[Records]
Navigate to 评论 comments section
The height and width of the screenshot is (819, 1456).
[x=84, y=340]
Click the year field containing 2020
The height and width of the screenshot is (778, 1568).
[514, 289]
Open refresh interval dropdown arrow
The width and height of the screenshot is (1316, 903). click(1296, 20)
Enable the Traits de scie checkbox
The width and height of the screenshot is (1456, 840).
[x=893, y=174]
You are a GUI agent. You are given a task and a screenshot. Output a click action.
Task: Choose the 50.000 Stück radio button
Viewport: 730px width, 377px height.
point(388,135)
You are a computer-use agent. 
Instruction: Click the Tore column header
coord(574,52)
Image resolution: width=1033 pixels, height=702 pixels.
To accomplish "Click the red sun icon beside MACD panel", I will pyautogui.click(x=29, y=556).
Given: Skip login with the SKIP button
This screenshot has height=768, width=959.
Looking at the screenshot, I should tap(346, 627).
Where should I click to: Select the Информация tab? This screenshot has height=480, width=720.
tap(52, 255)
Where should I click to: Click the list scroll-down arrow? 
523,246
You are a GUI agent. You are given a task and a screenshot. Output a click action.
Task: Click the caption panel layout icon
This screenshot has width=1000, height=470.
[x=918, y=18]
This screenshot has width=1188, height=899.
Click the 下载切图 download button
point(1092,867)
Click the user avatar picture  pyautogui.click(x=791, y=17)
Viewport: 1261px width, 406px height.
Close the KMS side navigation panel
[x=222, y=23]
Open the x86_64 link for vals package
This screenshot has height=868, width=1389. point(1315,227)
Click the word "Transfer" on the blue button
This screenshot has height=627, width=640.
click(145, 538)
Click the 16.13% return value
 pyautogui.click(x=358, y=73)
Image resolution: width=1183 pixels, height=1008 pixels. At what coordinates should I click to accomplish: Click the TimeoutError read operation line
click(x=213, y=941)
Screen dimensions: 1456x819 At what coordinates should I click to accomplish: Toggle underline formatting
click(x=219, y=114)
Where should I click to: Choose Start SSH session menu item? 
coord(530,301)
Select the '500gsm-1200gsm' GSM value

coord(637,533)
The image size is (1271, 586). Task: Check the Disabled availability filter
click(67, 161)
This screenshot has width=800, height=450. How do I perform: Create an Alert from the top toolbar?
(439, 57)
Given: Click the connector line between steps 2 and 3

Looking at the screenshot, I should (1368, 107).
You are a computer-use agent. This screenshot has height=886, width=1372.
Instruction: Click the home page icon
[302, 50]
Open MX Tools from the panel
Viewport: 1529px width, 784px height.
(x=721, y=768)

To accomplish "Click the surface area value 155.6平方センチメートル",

* GIVEN EXERCISE
Reproduce the entries above in full, replacing every occurrence of "Viewport" with "Display area" and leaving all other text unchanged.

* IN RESPONSE
Navigate to 评论 comments section
The height and width of the screenshot is (819, 1456).
[x=84, y=340]
Click the year field containing 2020
The height and width of the screenshot is (778, 1568).
[514, 289]
Open refresh interval dropdown arrow
The width and height of the screenshot is (1316, 903). click(1296, 20)
Enable the Traits de scie checkbox
The width and height of the screenshot is (1456, 840).
[x=893, y=174]
You are a GUI agent. You are given a task and a screenshot. Output a click action.
Task: Choose the 50.000 Stück radio button
Display area: 730px width, 377px height.
point(388,135)
You are a computer-use agent. 
Instruction: Click the Tore column header
coord(574,52)
Image resolution: width=1033 pixels, height=702 pixels.
To accomplish "Click the red sun icon beside MACD panel", I will pyautogui.click(x=29, y=556).
Given: Skip login with the SKIP button
This screenshot has height=768, width=959.
Looking at the screenshot, I should tap(346, 627).
Where should I click to: Select the Информация tab? This screenshot has height=480, width=720.
tap(52, 255)
Where should I click to: Click the list scroll-down arrow? 
523,246
You are a GUI agent. You are given a task and a screenshot. Output a click action.
Task: Click the caption panel layout icon
This screenshot has width=1000, height=470.
[x=918, y=18]
This screenshot has width=1188, height=899.
Click the 下载切图 download button
point(1092,867)
Click the user avatar picture  pyautogui.click(x=791, y=17)
Display area: 1261px width, 406px height.
Close the KMS side navigation panel
[x=222, y=23]
Open the x86_64 link for vals package
This screenshot has height=868, width=1389. point(1315,227)
Click the word "Transfer" on the blue button
This screenshot has height=627, width=640.
click(145, 538)
Click the 16.13% return value
 pyautogui.click(x=358, y=73)
Image resolution: width=1183 pixels, height=1008 pixels. At what coordinates should I click to accomplish: Click the TimeoutError read operation line
click(x=213, y=941)
Screen dimensions: 1456x819 At what coordinates should I click to accomplish: Toggle underline formatting
click(x=219, y=114)
Where should I click to: Choose Start SSH session menu item? 
coord(530,301)
Select the '500gsm-1200gsm' GSM value

coord(637,533)
The image size is (1271, 586). Task: Check the Disabled availability filter
click(67, 161)
This screenshot has width=800, height=450. How do I perform: Create an Alert from the top toolbar?
(439, 57)
Given: Click the connector line between steps 2 and 3

Looking at the screenshot, I should (1368, 107).
You are a computer-use agent. This screenshot has height=886, width=1372.
Instruction: Click the home page icon
[302, 50]
Open MX Tools from the panel
Display area: 1529px width, 784px height.
(x=721, y=768)

To accomplish "Click the surface area value 155.6平方センチメートル",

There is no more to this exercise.